Introduction: Thistle Wind Indicator
I use to pull some thistle from the woods to check the wind; with this in mind, I decided to make a holder. A holder that will keep the thistle dry and handy. It is nice to have some thistle available any time of the year.
You only need a few thistles down (aka fluff) to find the wind direction and speed for kite flying, archery, fly-fishing. Just pull it out of holder, throw it up, and watch the direction it floats and rate at which it flies away. Cattail and milkweed seeds can also be used
Step 1: Get Started
I started with some used ½ copper water pipe (other sizes could be used). Start with a piece greater than 2 inches.
Step 2: Clean and Cut Center Section
I used emery paper to clean the tarnish off, about 3 inches; I find it easier to clean the pipe before cutting. In addition, it seems easier to clean the pipe while it is longer. I used a permanent marker to place a mark at 2 inches. I used my quick snap pipe cutter; to cut the pipe to length.
Step 3: Flaring the Center Section
I deburred both ends of the cut section of pipe with files - the inside and the outside diameter. I used a ½-inch punch with a taper to flare both ends. A slight flare helps create a good friction fit with the caps. The caps are designed to be solder to stay on; so the fit must be modified for the friction fit. Wood is used to prevent damage to the opposite end when flaring. Please note the size described for the punch is the punch hole diameter not the outer steel size. Other tools could be used to flare the ends, this is what I had handy.
Step 4: Flaring the Caps
I used a 9/16 inch punch with a taper to flare both caps. A slight flare on the caps creates a good slip fit with the pipe section. I previously mention a friction fit but I also want the caps to slide further over the center section at least 75 percent.

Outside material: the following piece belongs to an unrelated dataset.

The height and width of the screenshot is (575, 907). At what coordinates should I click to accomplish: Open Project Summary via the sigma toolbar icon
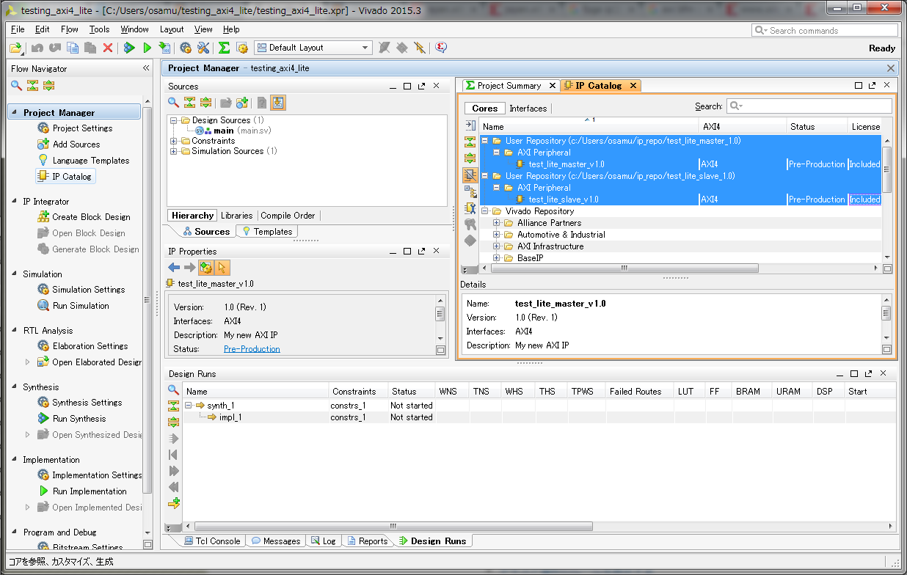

To loosely describe the fit: the center section must be flared to friction fit the caps original size and the caps must be flared to a larger diameter to allow the center section to slide further up into the cap.
Step 5: Decorating
To maintain the shape of the center section while using decorative steel stamps; I inserted a section of steel pipe to match the inner diameter. Various metal stamping / punches were used to decorate both the center section and the caps. Time and patience is needed to maintain the shapes for good fit. I added a section of brass tube just as additional decoration.
Step 6: Accessories
I added a broach pin onto one of the wind indicatores to attach to my jacket. I used easy flow solder to connect the pin to the center section.
Step 7: Collect and Load Thistles
I collected and dried a quart size zip baggie of thistles down (aka fluff). Load a small amount of thistle into center section, watching not to over pack. It is easier to pull loose thistle from the holder, over the tightly packed. The tweezers help pull apart the bunched thistle. I keep the extra thistle in the baggie.
Step 8: Finished Examples
Examples of finished Thistle Wind Indicator. Decorated, undecorated and with jacket pin.